Ein Artikel von Stephan Kaiser, Diplom-Mathematiker (Univ.) und geschäftsführender Gesellschafter der BU-Expertenservice GmbH
Vor einigen Jahren konnte man bei kniffeligen Fällen in der Berufsunfähigkeitsversicherung (BU) noch häufig den folgenden Satz aus den Leistungsabteilungen entgegnet bekommen: „Wir sind doch nicht dazu da, dem Kunden nachzuweisen, dass er berufsunfähig ist.“ Die Aussage zeigt deutlich eine nicht vorhandene Kundenorientierung. Hierzu gibt es eine gute und eine schlechte Nachricht. Zuerst die schlechte: Es gibt auch heute noch ein paar Versicherer, deren Credo das zu sein scheint. Nun aber die gute: Diese Versicherer werden weniger. Bei vielen Versicherern hat ein Umdenken eingesetzt, denn eine gute Regulierungspraxis ist ein Aushängeschild. Es scheint, als ob eine neue Generation von Vorständen, Verantwortlichen und Sachbearbeitern langsam ein anderes Denken in die Branche bringt.
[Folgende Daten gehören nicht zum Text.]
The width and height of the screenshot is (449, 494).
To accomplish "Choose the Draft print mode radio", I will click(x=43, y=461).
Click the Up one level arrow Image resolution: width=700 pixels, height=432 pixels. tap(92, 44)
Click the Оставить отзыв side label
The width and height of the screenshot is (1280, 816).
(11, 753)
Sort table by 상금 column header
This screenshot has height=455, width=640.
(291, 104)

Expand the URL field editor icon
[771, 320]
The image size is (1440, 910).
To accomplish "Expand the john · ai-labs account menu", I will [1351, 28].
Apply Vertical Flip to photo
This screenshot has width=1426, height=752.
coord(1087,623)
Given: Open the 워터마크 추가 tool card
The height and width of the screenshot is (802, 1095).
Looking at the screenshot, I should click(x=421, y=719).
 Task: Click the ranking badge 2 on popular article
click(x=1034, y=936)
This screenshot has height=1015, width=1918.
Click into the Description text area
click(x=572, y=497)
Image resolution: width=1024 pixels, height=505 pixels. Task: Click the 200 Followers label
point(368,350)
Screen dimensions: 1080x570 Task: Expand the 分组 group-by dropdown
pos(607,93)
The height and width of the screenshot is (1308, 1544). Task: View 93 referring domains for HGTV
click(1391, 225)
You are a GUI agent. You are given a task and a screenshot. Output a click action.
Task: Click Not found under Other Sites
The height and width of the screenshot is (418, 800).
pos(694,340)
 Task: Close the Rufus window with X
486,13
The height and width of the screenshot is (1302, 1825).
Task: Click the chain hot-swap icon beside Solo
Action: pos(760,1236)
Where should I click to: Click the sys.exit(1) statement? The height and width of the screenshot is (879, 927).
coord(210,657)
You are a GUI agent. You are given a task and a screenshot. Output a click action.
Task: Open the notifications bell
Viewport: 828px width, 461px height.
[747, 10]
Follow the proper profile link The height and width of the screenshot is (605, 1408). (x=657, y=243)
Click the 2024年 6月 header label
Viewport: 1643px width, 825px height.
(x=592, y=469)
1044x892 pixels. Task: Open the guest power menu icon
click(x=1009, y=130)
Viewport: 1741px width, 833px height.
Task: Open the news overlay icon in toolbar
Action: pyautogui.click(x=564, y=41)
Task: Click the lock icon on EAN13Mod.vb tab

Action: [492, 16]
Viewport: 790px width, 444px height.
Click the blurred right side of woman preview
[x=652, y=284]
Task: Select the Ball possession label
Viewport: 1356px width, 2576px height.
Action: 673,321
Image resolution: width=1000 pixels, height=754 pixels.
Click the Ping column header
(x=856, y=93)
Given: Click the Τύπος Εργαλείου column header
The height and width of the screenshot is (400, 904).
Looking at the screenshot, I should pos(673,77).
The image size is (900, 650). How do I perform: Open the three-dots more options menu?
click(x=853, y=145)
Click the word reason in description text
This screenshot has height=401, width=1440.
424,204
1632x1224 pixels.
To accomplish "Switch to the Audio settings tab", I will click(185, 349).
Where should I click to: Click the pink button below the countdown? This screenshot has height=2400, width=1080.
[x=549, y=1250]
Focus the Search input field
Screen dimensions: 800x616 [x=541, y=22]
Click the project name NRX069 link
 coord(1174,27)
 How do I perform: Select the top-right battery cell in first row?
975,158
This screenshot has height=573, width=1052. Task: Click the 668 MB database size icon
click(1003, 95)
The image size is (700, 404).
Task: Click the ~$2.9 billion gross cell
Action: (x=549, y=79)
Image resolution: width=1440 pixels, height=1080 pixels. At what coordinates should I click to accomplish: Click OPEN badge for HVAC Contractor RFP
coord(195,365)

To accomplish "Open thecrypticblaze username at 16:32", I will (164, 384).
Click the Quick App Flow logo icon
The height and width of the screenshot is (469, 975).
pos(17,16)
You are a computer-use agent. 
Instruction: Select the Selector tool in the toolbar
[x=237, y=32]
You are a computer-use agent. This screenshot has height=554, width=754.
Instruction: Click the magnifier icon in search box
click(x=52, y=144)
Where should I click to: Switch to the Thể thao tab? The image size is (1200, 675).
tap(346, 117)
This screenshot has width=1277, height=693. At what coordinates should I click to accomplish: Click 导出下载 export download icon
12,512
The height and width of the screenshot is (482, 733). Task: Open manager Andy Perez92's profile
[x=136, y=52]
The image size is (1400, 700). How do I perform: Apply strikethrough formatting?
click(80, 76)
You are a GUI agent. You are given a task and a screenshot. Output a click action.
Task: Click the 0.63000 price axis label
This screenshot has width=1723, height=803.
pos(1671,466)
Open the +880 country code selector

Reduzierung der Bearbeitungszeit
Plötzlich sind Bearbeitungszeiten wichtig und wollen reduziert werden. Gut so, es dauert aber immer noch grob um die sechs Monate. So lange in der Luft zu hängen und auf die meist existenziell bedeutende Entscheidung warten zu müssen, zerrt an den Nerven der Versicherten. Aber es ist ein Trend zur Beschleunigung zu erkennen. Viele Versicherer behandeln zumindest einfache Fälle mittlerweile entsprechend vereinfacht, weil nun eine Art Triage am Beginn der Prüfung steht.
Ist ein Leistungsfall aber so komplex, dass eine Begutachtung nötig erscheint, wird aus einem halben Jahr Bearbeitungszeit schnell ein ganzes. Die Ärzteschaft ist überlastet, es gibt lange Wartezeiten. Eine unerträgliche Situation für die Versicherten. Das haben mittlerweile einige Versicherer erkannt und helfen damit, diese Wartezeit mit einer Kulanzleistung finanziell zu überbrücken. Mindestens ein Versicherer hat dies sogar schon in seine allgemeinen Versicherungsbedingungen (AVB) aufgenommen. So lobenswert das ist, es doktert nur an den Symptomen herum und löst nicht das eigentliche Problem: die Begutachtung. Man sollte sich langsam nach Alternativen zur Begutachtung umsehen, zumindest aber – und das wäre sehr gut machbar – diese stark reduzieren.
Hilfe bei der Antragstellung
Einige Versicherer bieten Hilfe beim Ausfüllen der Anträge an, ein sogenanntes Tele-Claiming. Hierbei gehen Sachbearbeiter meist via Telefon den Antragsfragebogen mit dem Versicherten durch, befüllen ihn vor und übersenden ihn dann zur Korrektur und Unterschrift. Nur wird dieses Angebot sehr schlecht angenommen. Möglicherweise deshalb, weil der durchschnittliche Versicherungsnehmer nicht weiß, ob er diesem Angebot trauen kann. Daran gilt es seitens der Branche zu arbeiten.